La Francia si blinda, «chiuse» le frontiere Ue

da Roma

Parigi conferma la chiusura delle sue frontiere: sospensione del trattato di Schengen sulla libera circolazione nella Ue. L’Olanda (dopo un piccolo «giallo» che la portava sulla stessa linea) decide a sua volta di riavviare i controlli almeno nei porti e negli aeroporti. E l’Italia, a sentire Pisanu, si prepara a fare altrettanto ai confini con Austria e Slovenia. La Spagna, per bocca del ministro José Antonio Alonso, si dice pronta ad applicare la sospensiva degli accordi di Schengen come la Francia «se la situazione lo richiedesse». Sono nazionali e non di matrice Ue le novità più importanti del summit a 25 tra ministri degli Interni e della Giustizia svoltosi ieri a Bruxelles per contrastare il terrorismo.
Ci si aspettava qualcosa di più a livello comunitario, vista l’urgenza annunciata. Si chiude invece con la promessa del britannico Clarke a nome di tutti di «voler rendere la vita dura al terrorismo» e con 4 paginette di impegni da assumere, preceduti da una dura condanna per gli attentati di Londra e dalla decisione che nei 25 Paesi della Ue si blocchi ogni attività per due minuti, oggi alle 13.
Il problema è che accanto a decisioni singole su cui qualcuno non era d’accordo - vedi la sospensione di Schengen - sono insorte preoccupazioni su alcuni ostacoli per il superamento dei quali occorre tempo. Una richiesta avanzata al vertice dagli inglesi, verteva ad esempio sulla necessità di «conservare» i dati delle telecomunicazioni (telefonate ed e-mail) in modo da permettere indagini. La Germania e un paio di altri Paesi hanno però avanzato obiezioni, spiegando che ciò comporterebbe una spesa notevole.
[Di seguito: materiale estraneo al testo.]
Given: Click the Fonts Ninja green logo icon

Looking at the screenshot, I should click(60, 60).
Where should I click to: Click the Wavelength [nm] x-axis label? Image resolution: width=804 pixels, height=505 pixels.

Di qui la decisione di rinviare a ottobre, quando sarà pronta la direttiva della commissione - messa a punto da Frattini - anche se non si può sottacere che all’Europarlamento c’è una corposa schiera di contrari all’ipotesi in nome della privacy.
Bisognerà aspettare settembre, poi, per lo scambio di informazioni sui crimini terroristici e altri tre mesi (dicembre) perché si concretizzino «il mandato di prova europeo e lo scambio di informazioni tra autorità di polizia». Sempre per settembre, invece, dovrebbe esser pronta la terza direttiva sul riciclaggio (con sanzioni per i Paesi terzi che non si adeguino) in modo da analizzare il finanziamento dei gruppi terroristici. Mentre su una serie di altri terreni - protezione standard per le infrastrutture, introduzione di elementi biometrici per i visti, protezione al traffico aereo e marittimo - occorrerà aspettare qualche mese in più.
L’Europa alla fin fine si muove. Ma lentamente, visto che ognuno sostiene le proprie istanze ma è scettico nell’accogliere quelle degli altri. Il ministro francese degli Interni Sarkozy, ad esempio, ha perorato a lungo la «necessità dell’intolleranza europea» nei confronti degli imam radicali, ipotizzando un «controllo dei luoghi di culto», ma ha dovuto incassare il no britannico. Altri sono perplessi rispetto alla «banca dati europea» su cui insistono Barroso e Frattini. Resta il fatto che - come recita il documento finale - l’Europa «è assolutamente determinata a far sì che i terroristi non abbiano successo» e ritiene gli attentati compiuti a Londra «un affronto ai valori universali su cui è basata la Ue».
Barroso ha garantito che la commissione resta in prima linea, pronta al varo delle misure che verranno ritenute necessarie, perché consapevole «che la minaccia che ha colpito Londra può colpire ancora in qualsiasi momento e in qualsiasi Stato Ue». Il coordinatore della lotta al terrorismo De Vries ha rilevato come già dal dopo Madrid si siano fatti passi avanti. Tutti i ministri presenti hanno promesso impegno e coordinamento. «Non passeranno» ha garantito in chiusura Clarke. Anche se, per dare il via ad azioni concrete, bisognerà attendere la fine del generale estate.